Groping in the water for something to use as a hammer, Vic could find nothing. He took his shoe off and began bashing it against the roof. Goddam frogs that made this house! There was no need to use such heavy boards on the fuggin roof! Vic sloshed around in the blackness groping for the peak of the roof. What if he fell through the goddam hatch! "Why didn't I put the fuggin hatch back?" Vic sobbed.

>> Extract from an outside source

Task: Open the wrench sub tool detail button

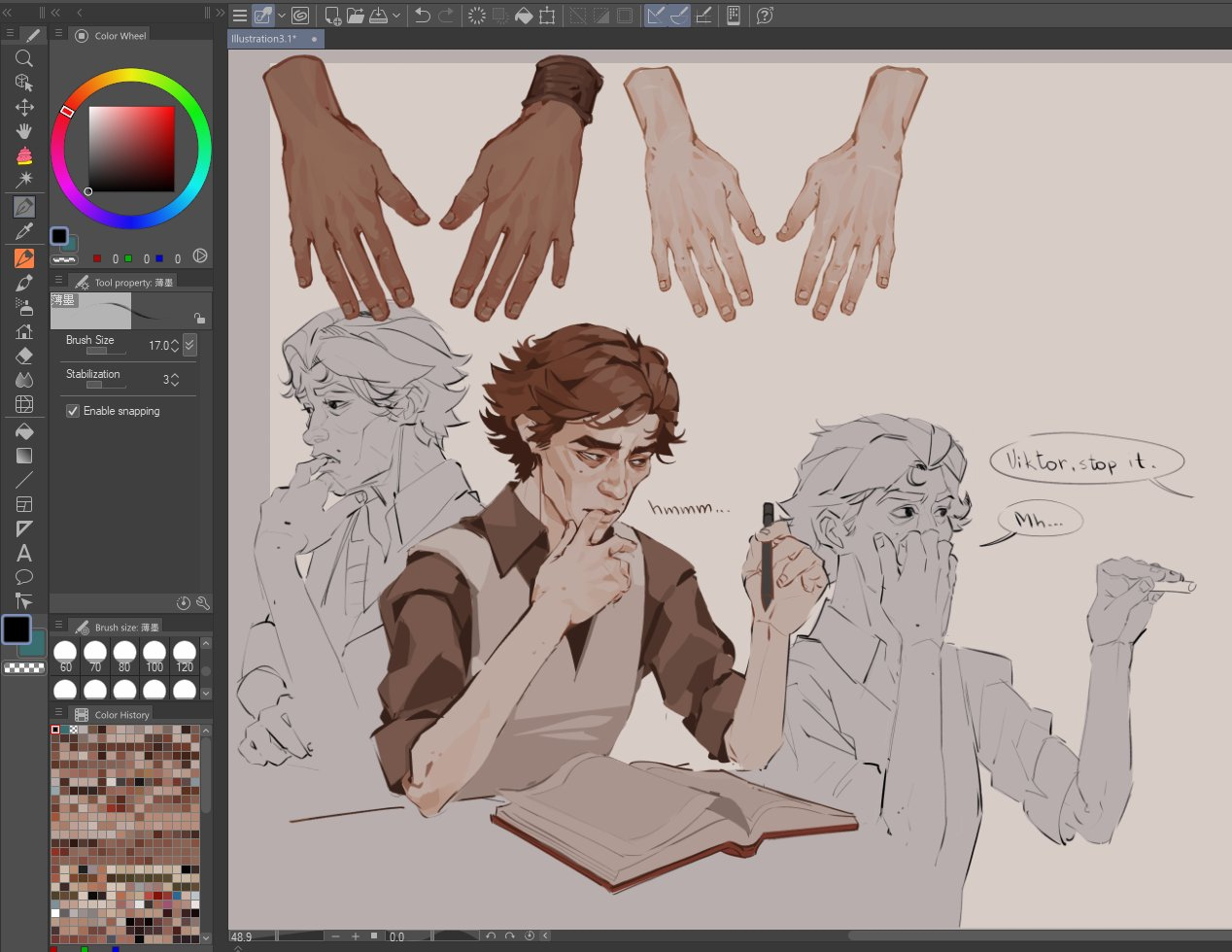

He found the peak, but his head was the only part of his body above the water. He pressed his nose agaist the slivvery wood, and suddenly realized he was getting stung by angry wasps or hornets. Jesus H. Christ! No! God forgive me! God, please. If you help me I'll do anything for you! I'll go to Africa and take care of sick homosexuals who have AIDS! I'll go to prison and read the Bible to comdemned murderers. I'll go down to the red light district every night and comfort the poor whores who are too diseased to find clients. Fug! God! Can you hear me you sun of a bidge!
A helicopter beat overhead. The pilot looked down on some old brick chimneys - all that remained above water on Goudeau Street. The surface of the water suddenly burst into flames, and the helicopter veared away from the dense cloud of black smoke.